[Start PROVIDED DATA]

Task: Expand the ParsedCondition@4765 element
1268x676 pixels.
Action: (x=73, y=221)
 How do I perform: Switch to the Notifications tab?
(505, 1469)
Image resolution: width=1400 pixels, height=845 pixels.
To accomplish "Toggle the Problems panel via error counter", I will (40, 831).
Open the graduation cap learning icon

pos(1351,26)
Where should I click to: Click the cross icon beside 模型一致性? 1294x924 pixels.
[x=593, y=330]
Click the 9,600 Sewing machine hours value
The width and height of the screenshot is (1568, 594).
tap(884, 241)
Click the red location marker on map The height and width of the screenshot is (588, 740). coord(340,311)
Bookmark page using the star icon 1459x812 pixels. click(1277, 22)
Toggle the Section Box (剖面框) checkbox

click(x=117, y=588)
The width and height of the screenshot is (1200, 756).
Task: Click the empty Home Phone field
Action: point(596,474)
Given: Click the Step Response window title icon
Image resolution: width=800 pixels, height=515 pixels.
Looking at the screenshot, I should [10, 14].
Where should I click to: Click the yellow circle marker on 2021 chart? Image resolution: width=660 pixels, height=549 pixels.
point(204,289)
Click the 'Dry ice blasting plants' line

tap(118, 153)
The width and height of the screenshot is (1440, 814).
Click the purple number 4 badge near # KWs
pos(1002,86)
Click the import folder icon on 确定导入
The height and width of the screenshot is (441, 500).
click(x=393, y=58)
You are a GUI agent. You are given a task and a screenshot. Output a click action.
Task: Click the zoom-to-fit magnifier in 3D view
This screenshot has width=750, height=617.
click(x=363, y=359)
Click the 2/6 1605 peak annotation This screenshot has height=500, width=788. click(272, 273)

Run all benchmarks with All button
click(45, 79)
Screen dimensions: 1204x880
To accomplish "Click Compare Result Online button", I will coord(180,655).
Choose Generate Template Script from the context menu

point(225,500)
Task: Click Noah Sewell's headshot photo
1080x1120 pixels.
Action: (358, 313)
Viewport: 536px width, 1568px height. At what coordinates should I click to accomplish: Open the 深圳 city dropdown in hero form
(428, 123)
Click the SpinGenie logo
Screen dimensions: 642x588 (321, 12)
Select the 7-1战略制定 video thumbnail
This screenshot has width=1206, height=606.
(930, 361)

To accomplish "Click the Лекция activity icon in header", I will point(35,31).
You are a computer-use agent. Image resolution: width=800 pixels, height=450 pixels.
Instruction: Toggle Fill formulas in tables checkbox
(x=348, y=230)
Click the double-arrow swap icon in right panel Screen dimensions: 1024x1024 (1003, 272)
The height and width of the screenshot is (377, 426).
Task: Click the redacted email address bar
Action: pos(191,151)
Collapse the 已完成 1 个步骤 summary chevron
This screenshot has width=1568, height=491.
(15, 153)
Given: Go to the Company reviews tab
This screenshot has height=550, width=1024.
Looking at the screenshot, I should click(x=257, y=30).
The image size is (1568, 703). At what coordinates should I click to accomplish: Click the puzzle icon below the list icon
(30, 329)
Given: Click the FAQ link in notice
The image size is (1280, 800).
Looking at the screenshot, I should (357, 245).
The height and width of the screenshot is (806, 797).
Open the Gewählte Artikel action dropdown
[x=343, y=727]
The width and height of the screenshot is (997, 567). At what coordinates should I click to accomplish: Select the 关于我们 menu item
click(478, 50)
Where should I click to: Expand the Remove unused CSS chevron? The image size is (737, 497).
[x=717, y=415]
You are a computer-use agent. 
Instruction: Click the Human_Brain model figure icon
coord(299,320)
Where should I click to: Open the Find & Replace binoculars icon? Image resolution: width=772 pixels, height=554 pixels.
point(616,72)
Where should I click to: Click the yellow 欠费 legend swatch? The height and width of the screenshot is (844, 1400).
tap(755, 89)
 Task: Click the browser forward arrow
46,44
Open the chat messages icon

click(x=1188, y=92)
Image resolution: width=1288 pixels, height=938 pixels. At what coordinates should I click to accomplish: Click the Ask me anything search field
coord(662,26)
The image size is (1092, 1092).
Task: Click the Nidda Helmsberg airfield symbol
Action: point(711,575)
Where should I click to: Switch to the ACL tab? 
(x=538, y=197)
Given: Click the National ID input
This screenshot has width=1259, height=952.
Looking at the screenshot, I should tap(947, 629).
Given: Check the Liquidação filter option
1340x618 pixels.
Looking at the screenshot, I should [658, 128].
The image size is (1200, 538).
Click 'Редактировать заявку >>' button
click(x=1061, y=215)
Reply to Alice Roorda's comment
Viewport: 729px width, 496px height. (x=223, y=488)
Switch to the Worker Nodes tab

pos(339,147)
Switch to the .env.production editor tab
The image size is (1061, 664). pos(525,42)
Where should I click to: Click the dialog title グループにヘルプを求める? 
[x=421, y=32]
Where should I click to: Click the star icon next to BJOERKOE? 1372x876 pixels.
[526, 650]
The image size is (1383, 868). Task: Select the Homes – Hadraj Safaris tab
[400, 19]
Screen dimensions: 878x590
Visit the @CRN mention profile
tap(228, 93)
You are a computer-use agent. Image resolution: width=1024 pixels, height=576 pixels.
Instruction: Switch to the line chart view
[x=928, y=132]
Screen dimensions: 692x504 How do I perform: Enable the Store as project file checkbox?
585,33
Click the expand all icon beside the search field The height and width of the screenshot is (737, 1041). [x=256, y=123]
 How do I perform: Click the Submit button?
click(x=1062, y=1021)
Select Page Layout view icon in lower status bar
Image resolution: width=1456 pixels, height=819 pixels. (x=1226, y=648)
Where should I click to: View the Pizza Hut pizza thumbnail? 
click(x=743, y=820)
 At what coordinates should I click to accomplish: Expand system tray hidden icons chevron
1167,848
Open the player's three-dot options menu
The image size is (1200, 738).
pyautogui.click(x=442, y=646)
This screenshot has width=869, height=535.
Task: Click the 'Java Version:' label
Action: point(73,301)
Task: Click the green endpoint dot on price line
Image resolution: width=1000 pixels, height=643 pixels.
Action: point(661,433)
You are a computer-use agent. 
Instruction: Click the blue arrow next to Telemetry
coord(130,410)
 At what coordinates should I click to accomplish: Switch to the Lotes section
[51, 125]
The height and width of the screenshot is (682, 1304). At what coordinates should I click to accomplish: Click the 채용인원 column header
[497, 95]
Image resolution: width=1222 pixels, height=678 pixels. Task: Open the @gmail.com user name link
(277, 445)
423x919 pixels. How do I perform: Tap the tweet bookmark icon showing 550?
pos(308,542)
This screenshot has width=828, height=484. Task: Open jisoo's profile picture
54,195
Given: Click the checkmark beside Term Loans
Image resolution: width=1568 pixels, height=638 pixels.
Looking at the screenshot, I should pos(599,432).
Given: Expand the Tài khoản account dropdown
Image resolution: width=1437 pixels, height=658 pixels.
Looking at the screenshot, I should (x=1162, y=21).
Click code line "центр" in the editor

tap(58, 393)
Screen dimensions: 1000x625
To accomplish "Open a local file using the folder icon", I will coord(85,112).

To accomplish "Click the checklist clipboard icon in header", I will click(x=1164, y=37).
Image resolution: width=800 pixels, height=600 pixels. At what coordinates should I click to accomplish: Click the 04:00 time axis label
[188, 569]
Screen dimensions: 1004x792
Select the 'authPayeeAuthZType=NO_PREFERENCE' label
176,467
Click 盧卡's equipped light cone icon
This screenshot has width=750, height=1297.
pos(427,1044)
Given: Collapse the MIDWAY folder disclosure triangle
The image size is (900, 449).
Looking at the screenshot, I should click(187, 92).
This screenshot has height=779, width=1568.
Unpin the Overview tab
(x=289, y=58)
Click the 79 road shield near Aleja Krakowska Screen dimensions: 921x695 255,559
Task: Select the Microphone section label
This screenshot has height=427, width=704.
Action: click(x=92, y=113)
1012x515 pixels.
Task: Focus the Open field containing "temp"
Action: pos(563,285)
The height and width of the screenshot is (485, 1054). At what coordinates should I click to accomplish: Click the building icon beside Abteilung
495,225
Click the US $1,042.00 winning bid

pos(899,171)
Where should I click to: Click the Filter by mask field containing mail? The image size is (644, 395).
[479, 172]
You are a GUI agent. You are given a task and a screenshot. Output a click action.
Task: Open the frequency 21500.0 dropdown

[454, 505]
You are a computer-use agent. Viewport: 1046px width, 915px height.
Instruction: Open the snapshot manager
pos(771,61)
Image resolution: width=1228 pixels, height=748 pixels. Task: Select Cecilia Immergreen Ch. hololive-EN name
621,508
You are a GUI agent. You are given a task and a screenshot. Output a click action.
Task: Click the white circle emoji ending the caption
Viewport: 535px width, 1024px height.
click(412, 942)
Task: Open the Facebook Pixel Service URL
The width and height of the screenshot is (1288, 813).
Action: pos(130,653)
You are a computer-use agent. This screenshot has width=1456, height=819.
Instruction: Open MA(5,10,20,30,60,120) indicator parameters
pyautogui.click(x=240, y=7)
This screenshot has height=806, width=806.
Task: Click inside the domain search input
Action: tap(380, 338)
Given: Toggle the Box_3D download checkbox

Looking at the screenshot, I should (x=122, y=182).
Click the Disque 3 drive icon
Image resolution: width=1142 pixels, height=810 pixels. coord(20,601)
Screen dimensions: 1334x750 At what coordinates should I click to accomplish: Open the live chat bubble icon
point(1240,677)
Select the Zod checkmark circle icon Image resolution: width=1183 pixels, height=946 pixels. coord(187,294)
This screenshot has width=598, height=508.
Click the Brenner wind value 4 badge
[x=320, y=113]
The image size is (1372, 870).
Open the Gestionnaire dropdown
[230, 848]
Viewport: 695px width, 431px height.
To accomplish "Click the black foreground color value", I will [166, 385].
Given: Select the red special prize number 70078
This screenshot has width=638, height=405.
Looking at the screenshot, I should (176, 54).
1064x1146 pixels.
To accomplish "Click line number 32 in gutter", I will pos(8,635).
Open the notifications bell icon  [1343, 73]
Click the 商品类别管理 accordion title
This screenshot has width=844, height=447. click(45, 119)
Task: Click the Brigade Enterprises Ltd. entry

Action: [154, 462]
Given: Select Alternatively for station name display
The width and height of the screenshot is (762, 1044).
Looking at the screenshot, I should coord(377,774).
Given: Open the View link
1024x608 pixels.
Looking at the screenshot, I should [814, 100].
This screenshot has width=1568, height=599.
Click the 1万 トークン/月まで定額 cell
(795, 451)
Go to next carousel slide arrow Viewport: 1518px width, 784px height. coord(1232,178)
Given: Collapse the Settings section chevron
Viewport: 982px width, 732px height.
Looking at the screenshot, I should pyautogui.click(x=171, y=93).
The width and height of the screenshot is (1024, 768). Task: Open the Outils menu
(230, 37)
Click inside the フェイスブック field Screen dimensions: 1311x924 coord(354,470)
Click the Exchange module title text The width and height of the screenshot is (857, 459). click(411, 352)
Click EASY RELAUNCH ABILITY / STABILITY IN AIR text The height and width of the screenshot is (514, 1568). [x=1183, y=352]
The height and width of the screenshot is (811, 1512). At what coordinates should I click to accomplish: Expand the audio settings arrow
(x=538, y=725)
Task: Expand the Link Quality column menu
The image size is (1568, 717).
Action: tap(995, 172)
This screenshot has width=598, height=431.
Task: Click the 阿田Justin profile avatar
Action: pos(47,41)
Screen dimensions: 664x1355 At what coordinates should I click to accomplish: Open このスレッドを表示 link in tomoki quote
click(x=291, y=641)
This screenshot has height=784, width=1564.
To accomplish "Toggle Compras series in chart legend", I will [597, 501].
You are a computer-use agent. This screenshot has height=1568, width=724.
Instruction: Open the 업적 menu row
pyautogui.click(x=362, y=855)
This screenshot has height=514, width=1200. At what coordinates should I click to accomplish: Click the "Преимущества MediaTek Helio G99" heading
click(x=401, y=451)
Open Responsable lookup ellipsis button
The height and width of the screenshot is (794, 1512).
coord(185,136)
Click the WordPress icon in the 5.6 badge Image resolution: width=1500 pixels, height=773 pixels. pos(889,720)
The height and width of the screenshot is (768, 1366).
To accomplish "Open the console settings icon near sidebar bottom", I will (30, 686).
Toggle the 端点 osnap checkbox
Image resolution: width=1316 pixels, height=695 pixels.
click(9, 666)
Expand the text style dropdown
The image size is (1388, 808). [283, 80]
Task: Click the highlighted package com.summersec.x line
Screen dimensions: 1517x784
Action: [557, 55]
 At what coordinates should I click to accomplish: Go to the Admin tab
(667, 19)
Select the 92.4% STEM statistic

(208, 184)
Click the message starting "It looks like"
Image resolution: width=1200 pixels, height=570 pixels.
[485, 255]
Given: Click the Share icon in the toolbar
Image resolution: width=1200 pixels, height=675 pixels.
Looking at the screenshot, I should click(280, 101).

[End PROVIDED DATA]

WHAT TO PRODUCE ▸ Pull out every line of the data above that contains the string "dropdown", treating uppercase and lowercase as different, and copy each line in full.

RESULT OF THE EXERCISE ▸
Viewport: 536px width, 1568px height. At what coordinates should I click to accomplish: Open the 深圳 city dropdown in hero form
Open the Gewählte Artikel action dropdown
Given: Expand the Tài khoản account dropdown
Task: Open the frequency 21500.0 dropdown
Open the Gestionnaire dropdown
Expand the text style dropdown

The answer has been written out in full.